=== Dataset extract ===

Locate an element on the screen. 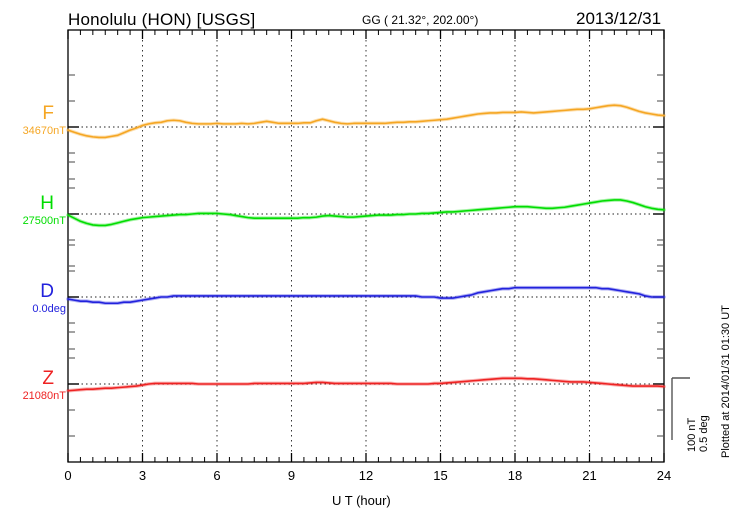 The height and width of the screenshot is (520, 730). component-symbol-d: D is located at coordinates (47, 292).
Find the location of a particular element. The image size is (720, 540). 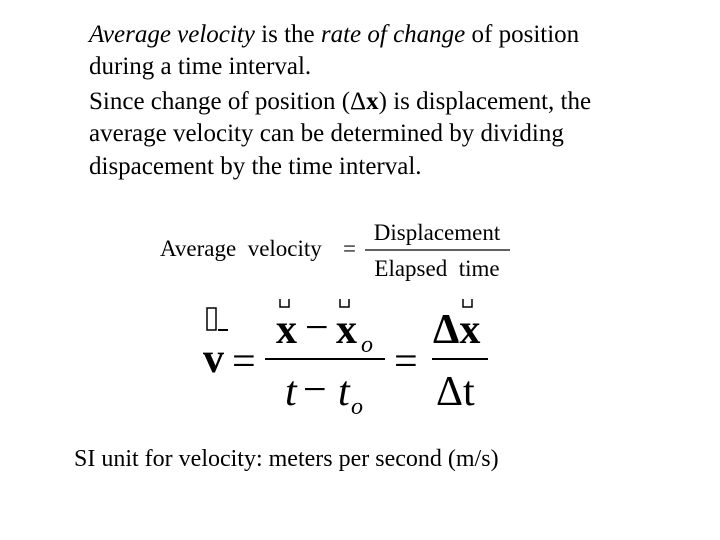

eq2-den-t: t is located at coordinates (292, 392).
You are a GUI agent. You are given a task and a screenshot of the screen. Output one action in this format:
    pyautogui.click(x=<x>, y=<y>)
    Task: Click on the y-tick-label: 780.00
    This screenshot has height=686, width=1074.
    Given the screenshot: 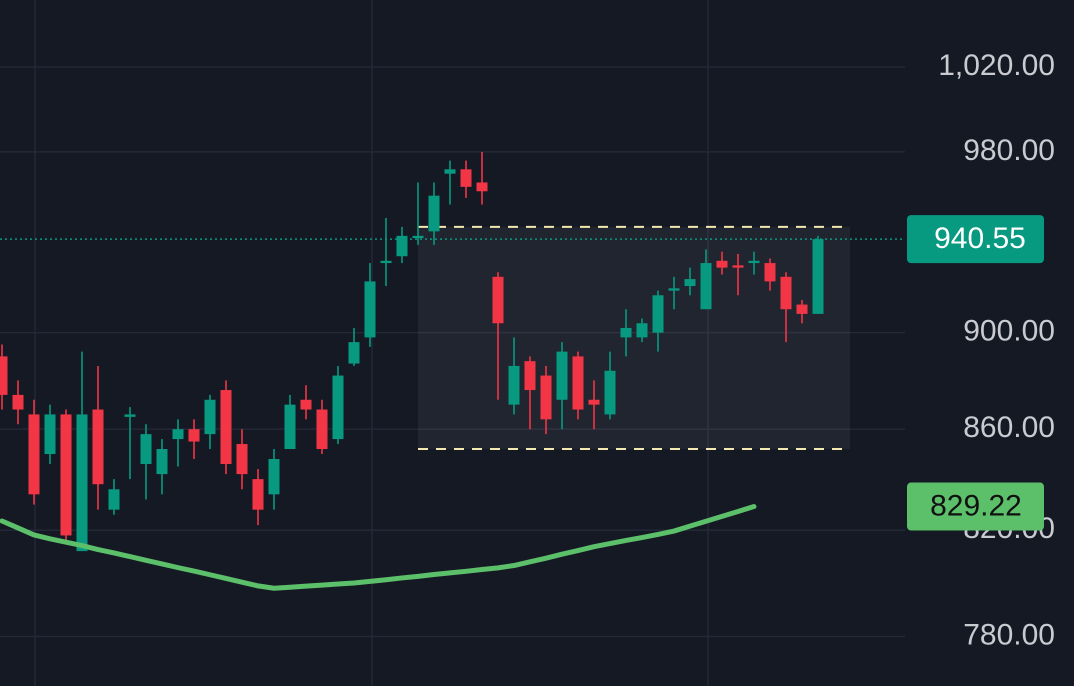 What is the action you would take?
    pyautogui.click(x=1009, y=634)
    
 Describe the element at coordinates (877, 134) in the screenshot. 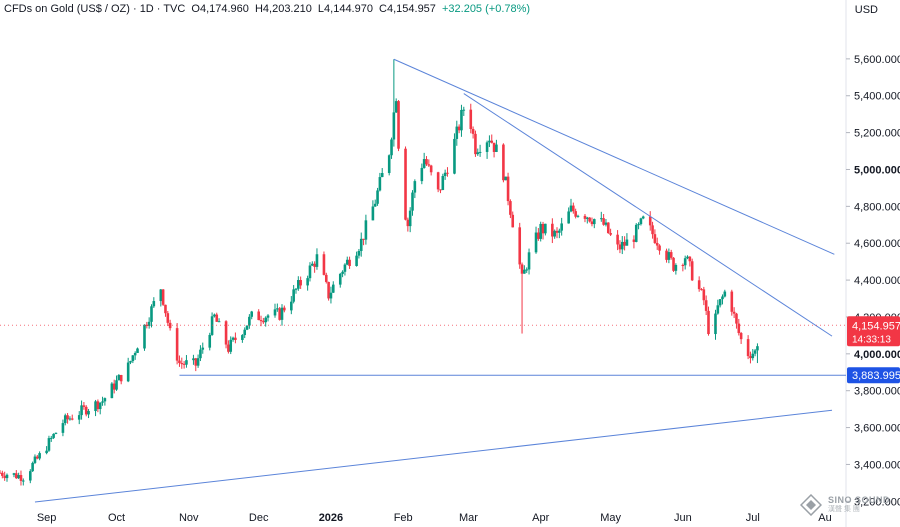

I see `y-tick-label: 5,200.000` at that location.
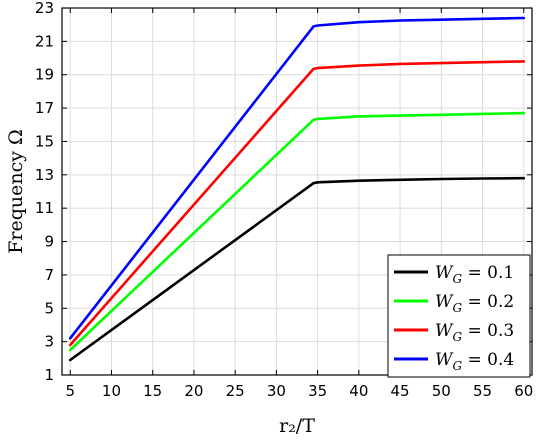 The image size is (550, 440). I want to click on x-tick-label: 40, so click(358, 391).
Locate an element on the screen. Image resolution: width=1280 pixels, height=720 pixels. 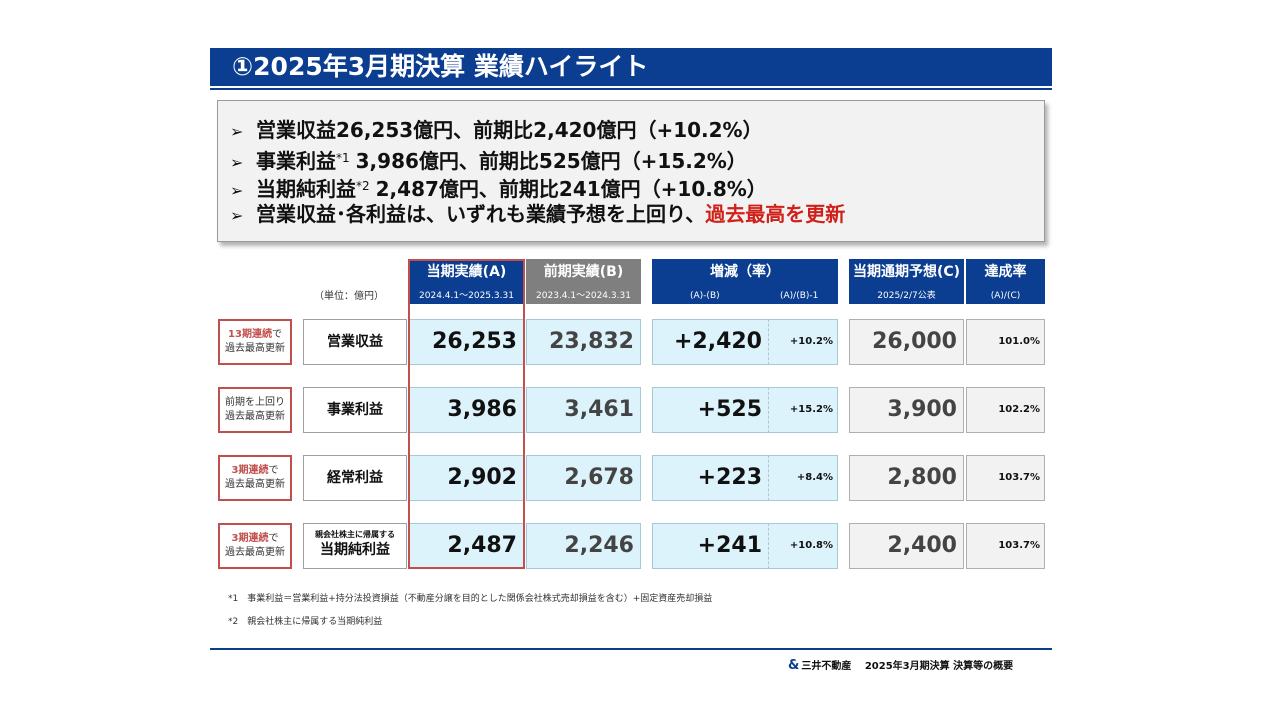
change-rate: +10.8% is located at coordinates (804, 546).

===

== Task ==
Lay out the listing as a JSON list of strings, one string per line, starting with the line containing "Describe the element" and going on through the end of the listing. Leave out blank lines and the pictures.

== Response ==
[
  " Describe the element at coordinates (877, 134) in the screenshot. ",
  "I see `y-tick-label: 5,200.000` at that location.",
  " The image size is (550, 440). I want to click on x-tick-label: 40, so click(358, 391).",
  "Locate an element on the screen. Image resolution: width=1280 pixels, height=720 pixels. ",
  "change-rate: +10.8% is located at coordinates (804, 546)."
]